2. La spiritualité sacerdotale
Dans la présentation que fait le Directoire de la spiritualité, le binôme
"conversion-évangélisation", occupe une place centrale. En lui
s’affirme que le présupposé indispensable pour une œuvre d’évangélisation
efficace est l’implication réelle du prêtre dans la grande œuvre de conversion
permanente à laquelle tous les chrétiens sont appelés. En ce sens,
« l’appel à la nouvelle évangélisation est avant tout un appel à la conversion »
(Jean Paul II, Saint Domingue, 12
octobre 1992).
Ce
qui ressort de ce présupposé, c’est la primauté de la vie spirituelle, entendue
comme le fait d’"être avec Jésus dans la prière" en utilisant avec
sagesse tous les instruments que la meilleure des traditions ecclésiales offre
à la vie du prêtre mais auxquels il ne faut jamais s’habituer. Le pape émérite
Benoît XVI l’a rappelé de façon incomparablement lumineuse dans l’homélie de la
Messe Chrismale de 2008 : « Personne n'est aussi
proche de son seigneur que le serviteur qui a accès à la dimension privée de sa
vie. En ce sens, "servir" signifie proximité, exige de la
familiarité. Cette familiarité comporte également un danger: que le sacré
avec lequel nous sommes quotidiennement en contact devienne pour nous une
habitude. Ainsi s'affaiblit la crainte révérencielle. Conditionnés par toutes
les habitudes, nous ne percevons pas le fait important, nouveau, surprenant,
qu'Il soit lui-même présent, qu'Il nous parle, qu'Il se donne à nous. Contre
cette accoutumance à la réalité extraordinaire, contre l'indifférence du cœur,
nous devons lutter sans trêve, en reconnaissant toujours davantage notre
insuffisance et la grâce qu'il y a dans le fait qu'Il se remette entre nos
mains »
La prière
n’est pas alors pour le prêtre une obligation dont il doit s’acquitter mais une
véritable imitatio Christi :
c’est une imitation du Christ qui prie, une imitation de l’Église qui prie et
une façon de vivre la prière comme présupposé indispensable de la communion.

> DONNÉES FOURNIES
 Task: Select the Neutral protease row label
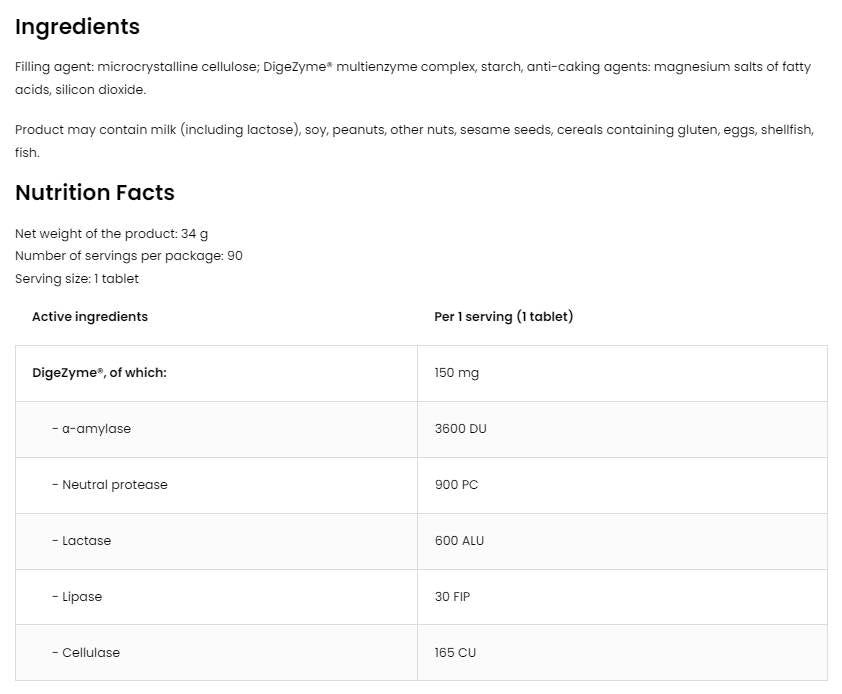tap(109, 485)
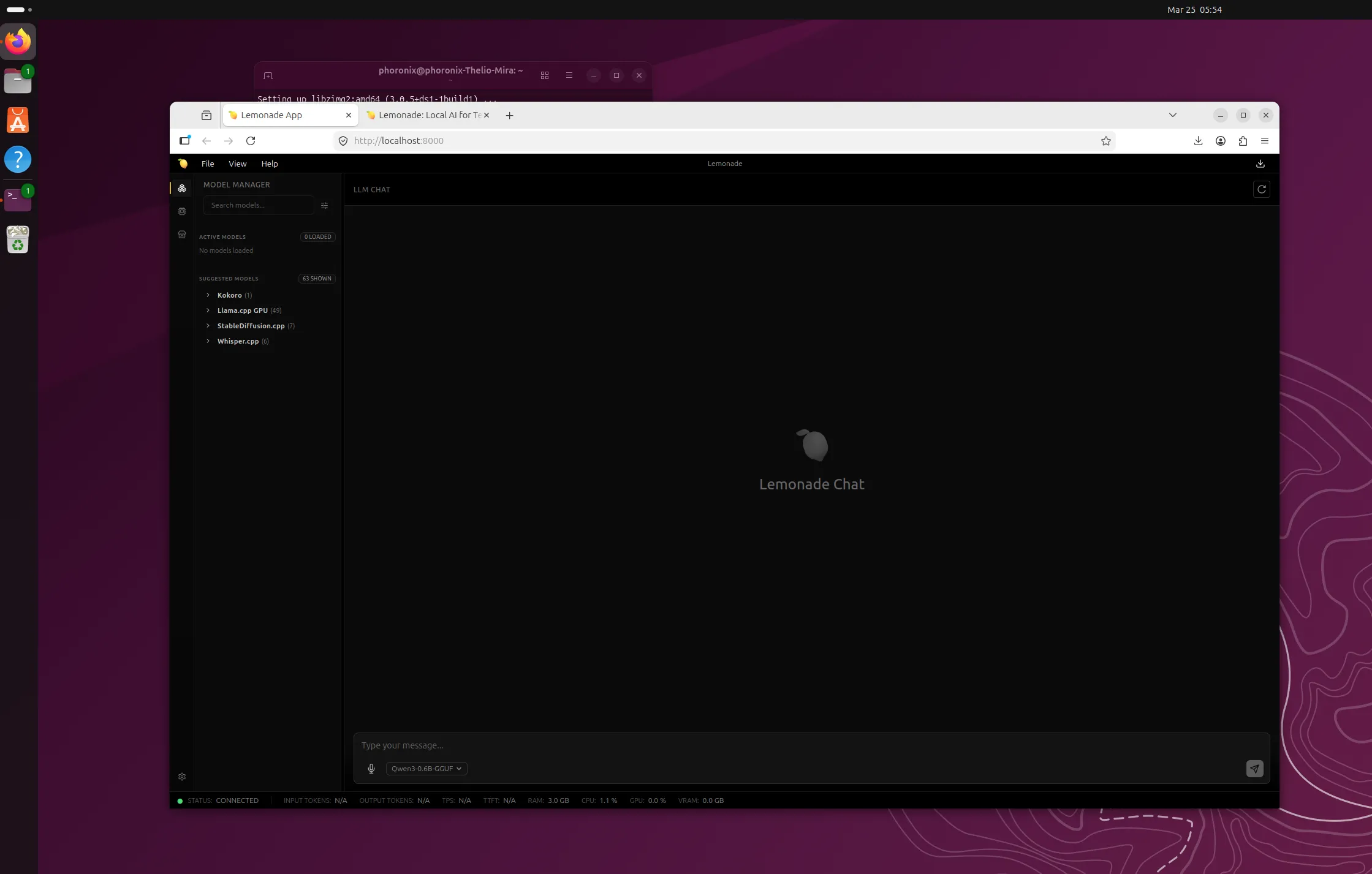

> VOTRE TRAVAIL
A – Répondez à ces questions sur le texte consacré à la spiritualité sacerdotale :
(i) Quel binôme occupe une place centrale dans la présentation que fait le Directoire de la spiritualité ?
(ii) Dans quelle homélie Benoît XVI a-t-il rappelé le danger de l'habitude face au sacré ?
(iii) Que devient la prière pour le prêtre, au lieu d'une obligation dont il doit s'acquitter ?
B – Veuillez poursuivre le texte sur la spiritualité sacerdotale à partir de sa dernière phrase.
Les données proviennent d'une autre source que le texte proposé.

> RÉPONSES PAR CONSIGNE
A –
(i) Le binôme « conversion-évangélisation ».
(ii) Dans l'homélie de la Messe Chrismale de 2008.
(iii) Une véritable imitatio Christi.

B –
La
primauté de la dimension spirituelle dans la vie du prêtre demande une
vigilance constante sur le fonctionnalisme. « Il n’est pas rare en effet, de constater aussi chez certains prêtres
l’influence d’une mentalité qui tend à tort à réduire le sacerdoce ministériel
aux seuls aspects fonctionnels. “Faire” le prêtre, rendre des services
spécifiques et garantir quelques prestations serait toute la raison d’être de
son existence sacerdotale (Directoire,
55) ».
Celui
qui vit ainsi risque vraiment, comme l’a rappelé le pape François, de voir son
huile devenir rance et son cœur amer. Aussi est-ce seulement dans le cadre
de la relation intime avec le Christ
que l’on peut discerner et vivre toute créativité pastorale et toute initiative
louable tendant uniquement à la rencontre personnelle et communautaire avec le
Christ Ressuscité qui représente le noyau essentiel de la nouvelle
évangélisation.
De
ce noyau découle ‒ et c’est là le second thème essentiel de l’authentique dimension
spirituelle du ministère ‒ le fait de vivre chaque service comme une occasion réelle de
sanctification personnelle et d’affermissement de son identité.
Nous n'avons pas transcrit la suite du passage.